Working data below:
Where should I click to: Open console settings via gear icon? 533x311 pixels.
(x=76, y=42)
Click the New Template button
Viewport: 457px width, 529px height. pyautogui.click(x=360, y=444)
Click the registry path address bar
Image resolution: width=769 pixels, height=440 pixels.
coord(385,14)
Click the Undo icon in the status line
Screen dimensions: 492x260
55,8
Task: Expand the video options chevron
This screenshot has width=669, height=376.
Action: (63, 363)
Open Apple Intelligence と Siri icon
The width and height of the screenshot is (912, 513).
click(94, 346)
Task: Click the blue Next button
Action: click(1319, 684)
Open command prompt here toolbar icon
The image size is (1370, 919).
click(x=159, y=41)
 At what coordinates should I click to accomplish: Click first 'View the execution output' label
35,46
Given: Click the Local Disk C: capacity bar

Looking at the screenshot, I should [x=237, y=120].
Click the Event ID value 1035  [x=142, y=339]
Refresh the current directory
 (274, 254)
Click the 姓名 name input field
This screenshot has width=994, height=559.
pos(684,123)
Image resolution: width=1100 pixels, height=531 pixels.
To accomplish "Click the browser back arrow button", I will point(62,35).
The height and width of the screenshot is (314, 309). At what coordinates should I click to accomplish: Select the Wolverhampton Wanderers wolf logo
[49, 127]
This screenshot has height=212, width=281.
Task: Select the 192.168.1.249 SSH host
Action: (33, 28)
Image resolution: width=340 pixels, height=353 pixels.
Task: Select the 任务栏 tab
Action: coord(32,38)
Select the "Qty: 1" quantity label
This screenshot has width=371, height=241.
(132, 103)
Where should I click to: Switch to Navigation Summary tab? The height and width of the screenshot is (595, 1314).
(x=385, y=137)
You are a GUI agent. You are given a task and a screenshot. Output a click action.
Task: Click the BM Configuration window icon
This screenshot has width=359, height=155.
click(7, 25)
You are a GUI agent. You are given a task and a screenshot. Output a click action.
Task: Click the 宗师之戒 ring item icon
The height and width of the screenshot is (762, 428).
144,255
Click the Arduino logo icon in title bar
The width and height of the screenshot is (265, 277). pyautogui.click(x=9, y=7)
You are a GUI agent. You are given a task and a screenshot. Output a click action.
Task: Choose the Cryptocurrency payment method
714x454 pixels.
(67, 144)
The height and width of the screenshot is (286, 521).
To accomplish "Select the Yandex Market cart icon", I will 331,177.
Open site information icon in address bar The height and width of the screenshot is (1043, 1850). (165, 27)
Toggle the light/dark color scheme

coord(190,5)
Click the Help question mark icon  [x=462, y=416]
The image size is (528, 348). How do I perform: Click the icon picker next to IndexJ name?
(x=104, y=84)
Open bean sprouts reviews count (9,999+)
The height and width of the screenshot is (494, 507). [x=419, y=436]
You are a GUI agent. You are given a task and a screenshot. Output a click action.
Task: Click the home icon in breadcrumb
End of Working data.
#### Work required:
Set down each line of the data precisely as it appears above.

#### Your response:
Where should I click to: Open console settings via gear icon? 533x311 pixels.
(x=76, y=42)
Click the New Template button
Viewport: 457px width, 529px height. pyautogui.click(x=360, y=444)
Click the registry path address bar
Image resolution: width=769 pixels, height=440 pixels.
coord(385,14)
Click the Undo icon in the status line
Screen dimensions: 492x260
55,8
Task: Expand the video options chevron
This screenshot has width=669, height=376.
Action: (63, 363)
Open Apple Intelligence と Siri icon
The width and height of the screenshot is (912, 513).
click(94, 346)
Task: Click the blue Next button
Action: click(1319, 684)
Open command prompt here toolbar icon
The image size is (1370, 919).
click(x=159, y=41)
 At what coordinates should I click to accomplish: Click first 'View the execution output' label
35,46
Given: Click the Local Disk C: capacity bar

Looking at the screenshot, I should [x=237, y=120].
Click the Event ID value 1035  [x=142, y=339]
Refresh the current directory
 (274, 254)
Click the 姓名 name input field
This screenshot has width=994, height=559.
pos(684,123)
Image resolution: width=1100 pixels, height=531 pixels.
To accomplish "Click the browser back arrow button", I will point(62,35).
The height and width of the screenshot is (314, 309). At what coordinates should I click to accomplish: Select the Wolverhampton Wanderers wolf logo
[49, 127]
This screenshot has height=212, width=281.
Task: Select the 192.168.1.249 SSH host
Action: (33, 28)
Image resolution: width=340 pixels, height=353 pixels.
Task: Select the 任务栏 tab
Action: coord(32,38)
Select the "Qty: 1" quantity label
This screenshot has width=371, height=241.
(132, 103)
Where should I click to: Switch to Navigation Summary tab? The height and width of the screenshot is (595, 1314).
(x=385, y=137)
You are a GUI agent. You are given a task and a screenshot. Output a click action.
Task: Click the BM Configuration window icon
This screenshot has width=359, height=155.
click(7, 25)
You are a GUI agent. You are given a task and a screenshot. Output a click action.
Task: Click the 宗师之戒 ring item icon
The height and width of the screenshot is (762, 428).
144,255
Click the Arduino logo icon in title bar
The width and height of the screenshot is (265, 277). pyautogui.click(x=9, y=7)
You are a GUI agent. You are given a task and a screenshot. Output a click action.
Task: Choose the Cryptocurrency payment method
714x454 pixels.
(67, 144)
The height and width of the screenshot is (286, 521).
To accomplish "Select the Yandex Market cart icon", I will 331,177.
Open site information icon in address bar The height and width of the screenshot is (1043, 1850). (165, 27)
Toggle the light/dark color scheme

coord(190,5)
Click the Help question mark icon  [x=462, y=416]
The image size is (528, 348). How do I perform: Click the icon picker next to IndexJ name?
(x=104, y=84)
Open bean sprouts reviews count (9,999+)
The height and width of the screenshot is (494, 507). [x=419, y=436]
You are a GUI agent. You are given a task and a screenshot. Output a click action.
Task: Click the home icon in breadcrumb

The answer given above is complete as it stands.